The beautiful September 2009 weekend I took the above picture was not the first time I'd been back to New York City since 9/11/01, but I was still struck (again) by the difference in the skyline. The ethereal outlines of the missing Twin Towers were, however, the only lingering reminder of that day ten years ago today, at least to a visitor. Someone who hadn't spent much time in New York City, who hadn't spent summers catching tadpoles in ponds at one of Queens' many cemeteries, who hadn't learned to ride a bike without training wheels over Glendale's shitty sidewalks, who wouldn't recognize instantly the taste of NYC tap water, might not even notice any difference at all, unless they walked by that place commonly called Ground Zero.

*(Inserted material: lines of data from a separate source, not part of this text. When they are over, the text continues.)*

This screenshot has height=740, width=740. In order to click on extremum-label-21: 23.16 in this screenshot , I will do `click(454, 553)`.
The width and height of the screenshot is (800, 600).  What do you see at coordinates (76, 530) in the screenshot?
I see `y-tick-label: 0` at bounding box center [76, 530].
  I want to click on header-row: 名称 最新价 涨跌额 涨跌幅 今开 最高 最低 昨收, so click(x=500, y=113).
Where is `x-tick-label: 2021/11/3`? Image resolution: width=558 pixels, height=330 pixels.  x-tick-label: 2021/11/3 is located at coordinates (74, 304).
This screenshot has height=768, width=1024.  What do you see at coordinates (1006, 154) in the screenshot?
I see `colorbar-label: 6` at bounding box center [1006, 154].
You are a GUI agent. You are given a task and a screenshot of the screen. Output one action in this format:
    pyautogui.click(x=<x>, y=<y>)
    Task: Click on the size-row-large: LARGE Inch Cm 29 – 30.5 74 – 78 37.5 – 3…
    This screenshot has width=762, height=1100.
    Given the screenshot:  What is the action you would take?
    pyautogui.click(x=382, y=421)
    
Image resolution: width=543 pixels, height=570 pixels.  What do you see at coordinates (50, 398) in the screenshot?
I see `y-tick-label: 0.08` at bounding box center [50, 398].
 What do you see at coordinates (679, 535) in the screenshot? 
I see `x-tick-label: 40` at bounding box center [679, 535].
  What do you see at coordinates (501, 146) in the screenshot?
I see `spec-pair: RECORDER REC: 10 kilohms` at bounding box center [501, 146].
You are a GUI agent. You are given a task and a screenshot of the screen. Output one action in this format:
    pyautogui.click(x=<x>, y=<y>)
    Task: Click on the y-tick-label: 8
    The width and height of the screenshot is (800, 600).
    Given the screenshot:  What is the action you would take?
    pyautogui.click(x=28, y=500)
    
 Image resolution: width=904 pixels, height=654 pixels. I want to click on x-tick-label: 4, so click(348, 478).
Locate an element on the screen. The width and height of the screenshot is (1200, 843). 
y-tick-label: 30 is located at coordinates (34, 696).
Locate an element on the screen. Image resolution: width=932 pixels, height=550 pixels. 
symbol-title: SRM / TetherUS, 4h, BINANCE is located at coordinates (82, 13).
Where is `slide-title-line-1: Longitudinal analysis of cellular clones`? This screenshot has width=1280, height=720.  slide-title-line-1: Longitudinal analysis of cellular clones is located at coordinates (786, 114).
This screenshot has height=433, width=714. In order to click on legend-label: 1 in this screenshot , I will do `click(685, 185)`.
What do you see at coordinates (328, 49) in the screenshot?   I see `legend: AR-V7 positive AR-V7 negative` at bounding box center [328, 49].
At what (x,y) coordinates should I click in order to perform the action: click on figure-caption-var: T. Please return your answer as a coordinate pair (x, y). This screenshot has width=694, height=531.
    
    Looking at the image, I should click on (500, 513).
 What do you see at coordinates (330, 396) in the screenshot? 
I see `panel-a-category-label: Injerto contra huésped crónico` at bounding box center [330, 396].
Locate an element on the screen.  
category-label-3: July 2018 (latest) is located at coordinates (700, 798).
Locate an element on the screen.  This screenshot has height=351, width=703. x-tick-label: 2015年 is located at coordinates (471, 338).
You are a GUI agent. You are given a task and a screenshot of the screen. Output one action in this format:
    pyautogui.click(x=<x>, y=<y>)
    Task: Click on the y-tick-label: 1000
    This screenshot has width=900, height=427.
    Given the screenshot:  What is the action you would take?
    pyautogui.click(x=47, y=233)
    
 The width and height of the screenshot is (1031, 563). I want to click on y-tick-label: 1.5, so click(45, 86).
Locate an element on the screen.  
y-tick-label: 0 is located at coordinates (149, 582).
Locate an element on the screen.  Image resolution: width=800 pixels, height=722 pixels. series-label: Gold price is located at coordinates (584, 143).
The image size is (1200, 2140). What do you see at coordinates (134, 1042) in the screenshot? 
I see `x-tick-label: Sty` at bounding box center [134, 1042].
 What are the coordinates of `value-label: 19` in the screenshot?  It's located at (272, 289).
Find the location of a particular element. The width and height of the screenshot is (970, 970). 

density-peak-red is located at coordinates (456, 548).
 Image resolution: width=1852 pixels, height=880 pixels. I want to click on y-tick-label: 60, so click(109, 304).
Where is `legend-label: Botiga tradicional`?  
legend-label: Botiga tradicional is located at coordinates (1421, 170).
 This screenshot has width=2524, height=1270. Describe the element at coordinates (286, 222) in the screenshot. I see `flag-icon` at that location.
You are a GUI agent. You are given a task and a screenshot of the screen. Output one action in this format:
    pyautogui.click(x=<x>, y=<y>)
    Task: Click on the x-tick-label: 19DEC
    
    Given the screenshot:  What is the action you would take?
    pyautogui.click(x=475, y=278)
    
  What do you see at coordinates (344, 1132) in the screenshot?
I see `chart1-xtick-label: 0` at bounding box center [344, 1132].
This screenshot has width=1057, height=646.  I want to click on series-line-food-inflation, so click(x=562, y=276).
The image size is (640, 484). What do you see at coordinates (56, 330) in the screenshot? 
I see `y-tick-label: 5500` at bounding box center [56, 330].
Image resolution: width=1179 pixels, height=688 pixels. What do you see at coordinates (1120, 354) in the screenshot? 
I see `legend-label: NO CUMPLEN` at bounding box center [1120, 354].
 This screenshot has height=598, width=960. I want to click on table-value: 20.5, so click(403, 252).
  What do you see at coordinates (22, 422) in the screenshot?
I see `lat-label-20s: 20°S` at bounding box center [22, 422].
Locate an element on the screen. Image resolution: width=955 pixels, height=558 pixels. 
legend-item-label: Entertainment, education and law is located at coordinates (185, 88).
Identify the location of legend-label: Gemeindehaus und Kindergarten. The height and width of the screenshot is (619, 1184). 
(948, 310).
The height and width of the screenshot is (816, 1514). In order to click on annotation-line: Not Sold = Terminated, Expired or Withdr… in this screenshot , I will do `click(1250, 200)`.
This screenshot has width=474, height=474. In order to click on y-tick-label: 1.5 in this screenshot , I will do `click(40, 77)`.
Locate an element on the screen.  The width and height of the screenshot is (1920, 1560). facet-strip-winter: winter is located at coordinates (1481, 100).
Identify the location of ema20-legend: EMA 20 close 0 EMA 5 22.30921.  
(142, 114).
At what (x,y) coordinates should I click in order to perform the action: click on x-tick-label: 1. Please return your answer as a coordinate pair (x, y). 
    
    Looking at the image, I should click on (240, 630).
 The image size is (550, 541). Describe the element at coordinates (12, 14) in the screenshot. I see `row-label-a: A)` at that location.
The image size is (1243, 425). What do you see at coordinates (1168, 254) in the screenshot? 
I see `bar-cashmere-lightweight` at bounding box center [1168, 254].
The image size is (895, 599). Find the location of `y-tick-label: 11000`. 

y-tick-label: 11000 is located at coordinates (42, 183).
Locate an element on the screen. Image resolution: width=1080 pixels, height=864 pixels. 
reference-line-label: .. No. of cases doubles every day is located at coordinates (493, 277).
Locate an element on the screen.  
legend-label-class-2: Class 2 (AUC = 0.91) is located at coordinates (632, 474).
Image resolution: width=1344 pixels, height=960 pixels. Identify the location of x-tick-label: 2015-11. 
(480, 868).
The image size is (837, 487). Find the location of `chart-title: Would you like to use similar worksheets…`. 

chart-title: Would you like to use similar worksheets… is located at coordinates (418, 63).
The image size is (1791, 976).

Which is not to suggest that life doesn't break down into before 9/11 and after 9/11 for many, or most, residents of the city—especially those who lost friends and family members in the attack, or in the rescue, or are losing them now because of dirty lungs and strange cancers. But that private pain is not something the people of New York share with the rest of us unbidden.
What they share with the rest of us is the open face and strong embrace of a city that wouldn't be felled by terror. Terrorism is a tactic, a strategy which can only win if its targets succumb to fear. And New York said: Fuck that.
In a way, ironically, that much of the rest of the country, who were not left with the smell of burning rubble in their noses, did not.
Of course, much of the rest of the country also doesn't understand that the people of New York City are patriots of a sort most of us don't have cause to be, and the city, with Lady Liberty standing in its harbor, eternally lifting her torch to the skies, is a damn patriotic town.
It is a quintessentially American town, and I feel the force of our history—our industry, our art, our architecture, our people, our wealth, our bigotry, our freedom, our potential, our narrow cobblestone roads that became thrilling and infuriating and beautiful and disastrous multi-lane clusterfucks of cars, trucks, bikes, rickshaws, horses, and pedestrians—when I walk its streets. I feel life.
That is a testament to the people of New York City who live it, who turn every day lived well into a day that remembers 9/11.
Today we also honor the victims and survivors of the crashes at the Pentagon and in Shanksvile, Pennsylvania. In April 2009, President Barack Obama signed into law the Edward M. Kennedy Serve America Act, which recognizes September 11 as a National Day of Service and Remembrance.